* **Written task 1**
Print everything in the patent excerpt on microfine long-fiber sheets from "The present invention further" down to "the above method.".
* **Written task 2**
Summarize the patent excerpt on microfine long-fiber sheets in two sentences.
* **Written task 3**
Go on with the patent excerpt on microfine long-fiber sheets from the point where it stops.
Selected excerpt section start
An object of the present invention is to provide a method of producing an entangled sheet of microfine long fibers, which enables the use of microfine long fibers in the production of a substrate for leather-like sheets, although hitherto not applicable to such production.
As a result of extensive research in view of achieving the above object, the inventors have reached the present invention. Namely, the present invention provides a method of producing an entangled sheet of microfine long fibers, which include a step of forming a long-fiber web made of long fibers for forming microfine fibers, at least one component of the long fibers being a water-soluble, thermoplastic polyvinyl alcohol resin; a step of entangling the long-fiber web to form a long-fiber entangled sheet; a step of shrinking the long-fiber entangled sheet to form a long-fiber shrunk sheet; and a step of converting the long fibers for forming microfine fibers in the long-fiber shrunk sheet to microfine long fibers, thereby producing an entangled sheet of microfine long fibers, in which the step of entangling the long-fiber web is performed such that the long-fiber entangled sheet has an interlaminar peel strength of 2 kg/2.5 cm or more, and the step of shrinking the long-fiber entangled sheet is performed such that an areal shrinkage is 35% or more.
The present invention further provides a method of producing a substrate for leather-like sheets, which further includes a step of impregnating an elastic polymer into the entangled sheet of microfine long fibers produced by the above method.
Selected excerpt section end
Dataset content section start
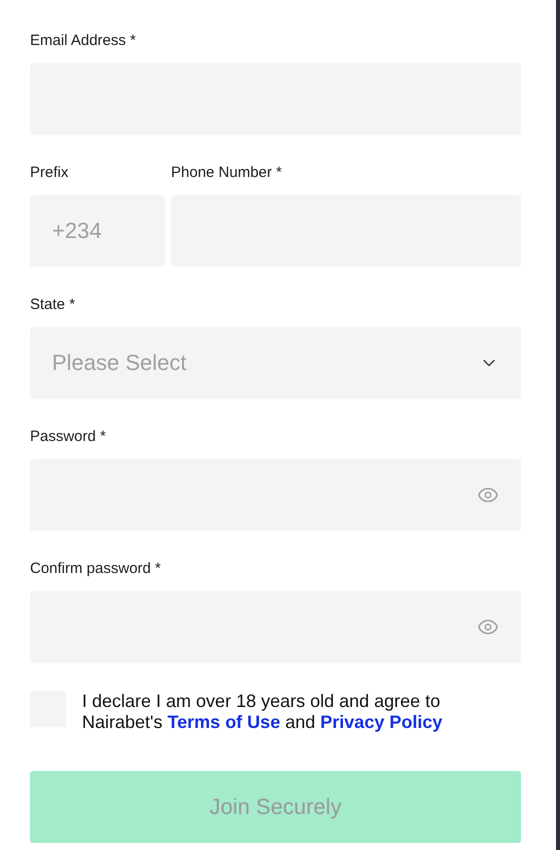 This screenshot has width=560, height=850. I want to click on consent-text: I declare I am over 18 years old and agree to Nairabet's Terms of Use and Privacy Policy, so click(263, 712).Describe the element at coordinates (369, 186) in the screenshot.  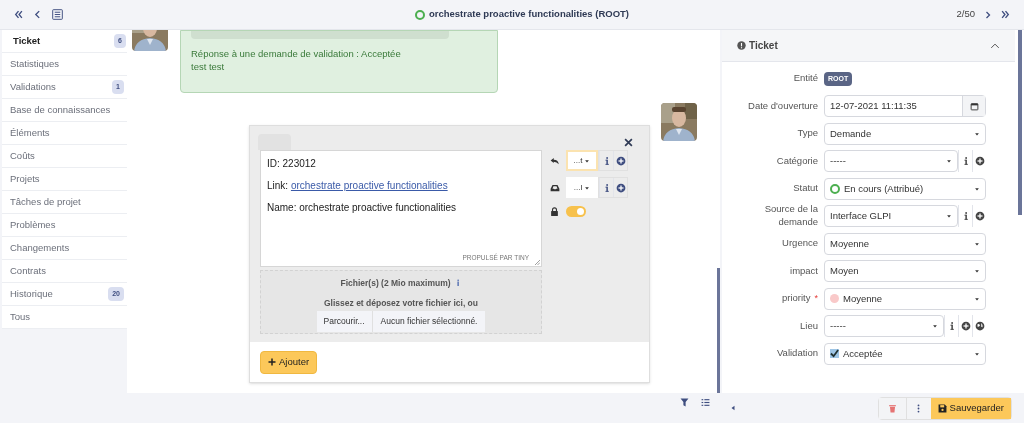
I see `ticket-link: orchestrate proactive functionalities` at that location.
Dataset content section end
* **Answer area 1**
The present invention further provides a method of producing a substrate for leather-like sheets, which further includes a step of impregnating an elastic polymer into the entangled sheet of microfine long fibers produced by the above method.

* **Answer area 2**
The invention aims to provide a method of producing an entangled sheet of microfine long fibers so that such fibers can be used to make substrates for leather-like sheets. The method forms a long-fiber web in which at least one fiber component is a water-soluble, thermoplastic polyvinyl alcohol resin, entangles it to an interlaminar peel strength of 2 kg/2.5 cm or more, shrinks it by an areal shrinkage of 35% or more, and converts the fibers to microfine long fibers, and a further method impregnates an elastic polymer into the resulting sheet to produce a substrate for leather-like sheets.

* **Answer area 3**
The present invention still further provides a substrate for leather-like sheets which is produced by the method mentioned above, and a grain-finished leather-like sheet and a suede-finished leather-like sheet each being produced by processing the substrate for leather-like sheets.
The method of producing the entangled sheet of microfine long fibers of the present invention includes a step of forming a long-fiber web made of long fibers for forming microfine fibers, a step of entangling the long-fiber web to form a long-fiber entangled sheet, a step of shrinking the long-fiber entangled sheet to form a long-fiber shrunk sheet, and a step of converting the long fibers for forming microfine fibers in the long-fiber shrunk sheet to microfine long fibers, thereby producing an entangled sheet of microfine long fibers. Although the entangled sheet of microfine long fibers thus produced may be directly used as a substrate for leather-like sheets, preferably made into a substrate for leather-like sheets impregnated with an elastic polymer. The substrate for leather-like sheets is processed into a grain-finished leather-like sheet and suede-finished leather-like sheet.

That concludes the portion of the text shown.